Rewrite the records from the line containing "761x720 pixels." through the end of the records, with "timestamp" replaced by "date label" and nothing else changed. Leave the pictures out.
—————
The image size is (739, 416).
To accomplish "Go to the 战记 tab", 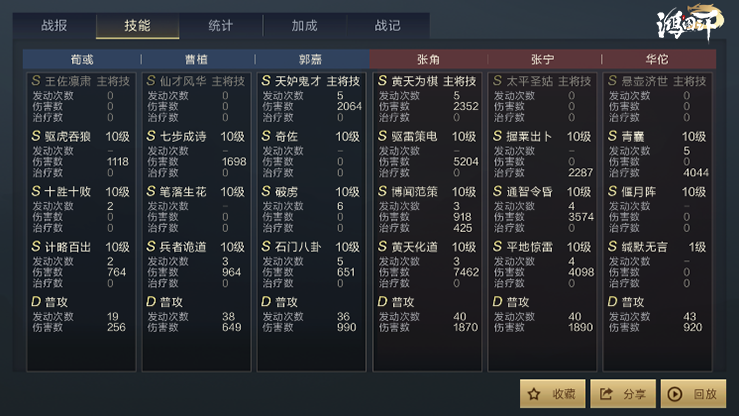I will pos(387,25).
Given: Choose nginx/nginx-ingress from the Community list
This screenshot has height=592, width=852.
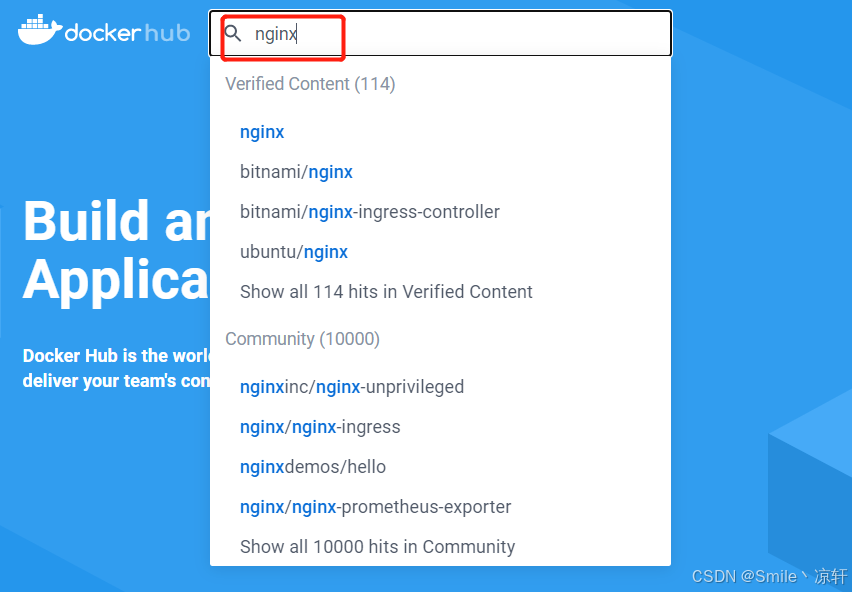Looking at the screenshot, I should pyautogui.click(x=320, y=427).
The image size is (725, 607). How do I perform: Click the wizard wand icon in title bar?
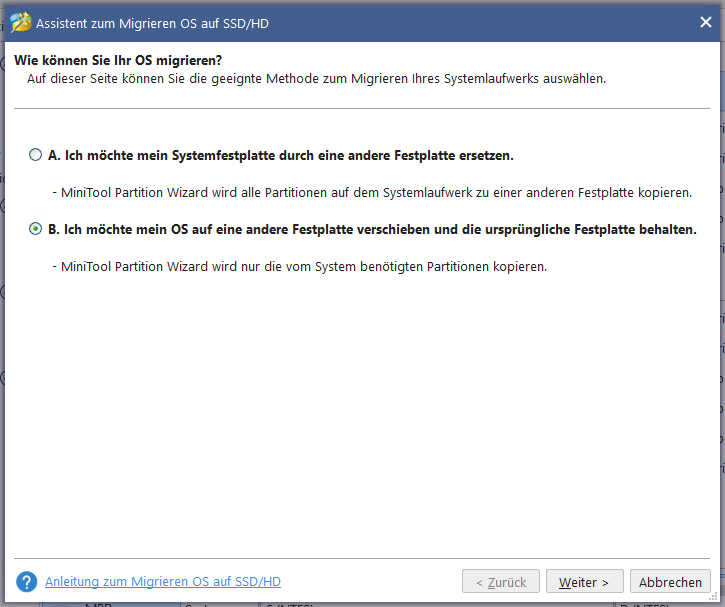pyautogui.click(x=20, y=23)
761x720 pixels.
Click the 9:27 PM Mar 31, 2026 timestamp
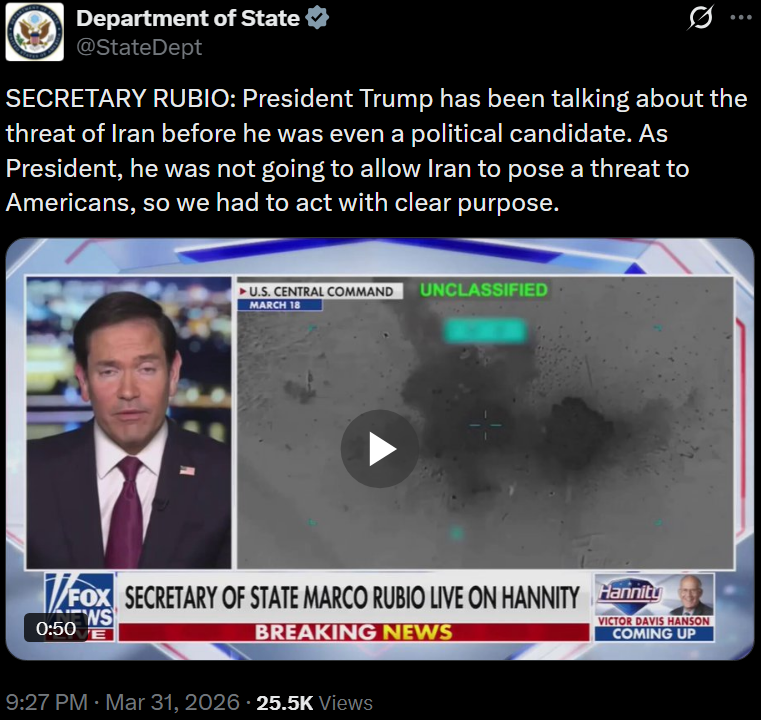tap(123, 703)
—————
FULL ANSWER →
761x720 pixels.
Click the 9:27 PM Mar 31, 2026 date label
tap(123, 703)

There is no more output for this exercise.